* Source document
+===+

Re: Ceph RDMA Memory Leakage

Jin Cai <caijin.laurence@xxxxxxxxx> · Mon, 18 Sep 2017 19:27:37 +0800

Oops, I forgot including the version information of ceph in my mail.
The Ceph Version we use is: 12.2.0

2017-09-18 18:13 GMT+08:00 Haomai Wang <haomai@xxxxxxxx>:
> which version do you use? I think we have fixed some memory problem on masater
>
> On Mon, Sep 18, 2017 at 2:09 PM, Jin Cai <caijin.laurence@xxxxxxxxx> wrote:
>> Hi, cephers
>>
>>     We are testing the RDMA ms type of Ceph.
>>
>>     The OSDs and MONs are always marked down by their peers because
>> they don't have enough buffer to use in the memory buffer pool to
>> reply the heartbeat ping message from their peers.
>>     And the log always shows "no enough buffer in worker" even though
>> the whole cluster is idle without any I/Os from external.
>>
>>     Ceph configuration about RDMA is as following:
>>         ms_async_rdma_roce_ver = 1
>>         ms_async_rdma_sl = 5
>>         ms_async_rdma_dscp = 136
>>         ms_async_rdma_send_buffers = 1024
>>         ms_async_rdma_receive_buffers = 1024
>>
>>    Even we adjust the value of ms_async_rdma_send_buffers to 32,768,
>> the 'no enough buffer in worker' log still exists.

+===+

* Your goal
According to the Ceph RDMA thread, what Ceph version was being tested?

+===+

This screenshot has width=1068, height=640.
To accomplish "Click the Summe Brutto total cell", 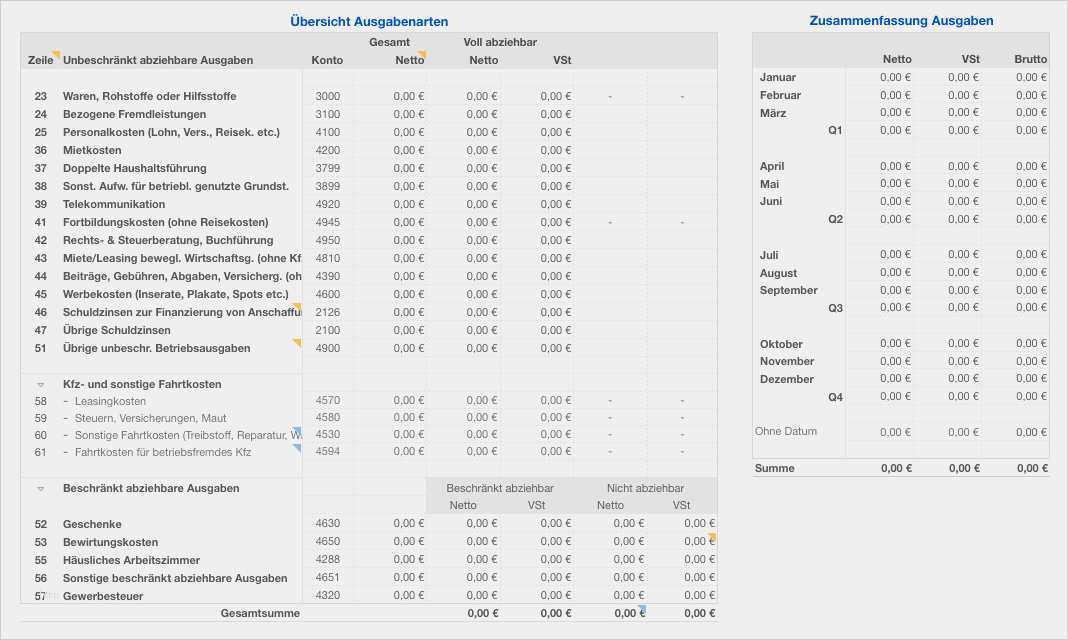I will pos(1032,468).
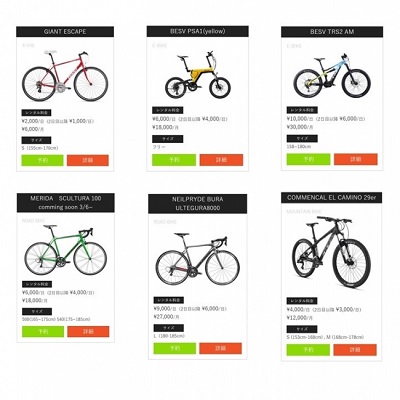Open orange details button for BESV TRS2 AM
The image size is (400, 400).
pos(356,159)
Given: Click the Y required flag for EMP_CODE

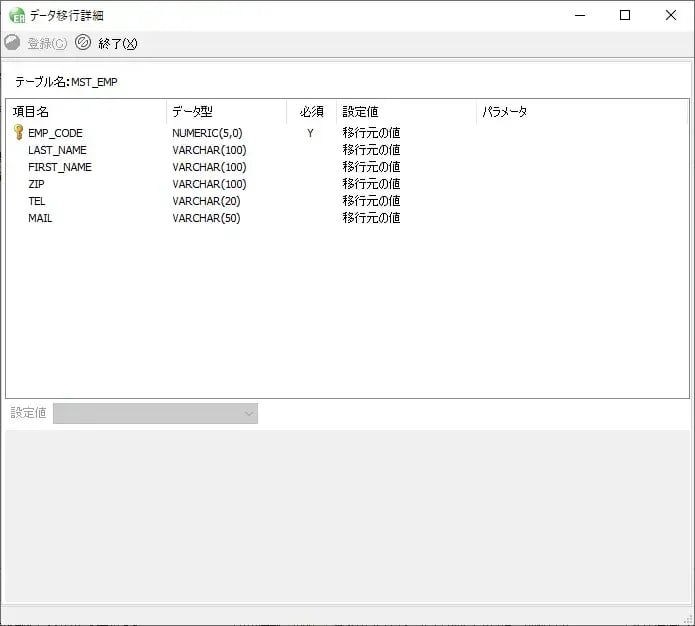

+===+

* Result below
12.2.0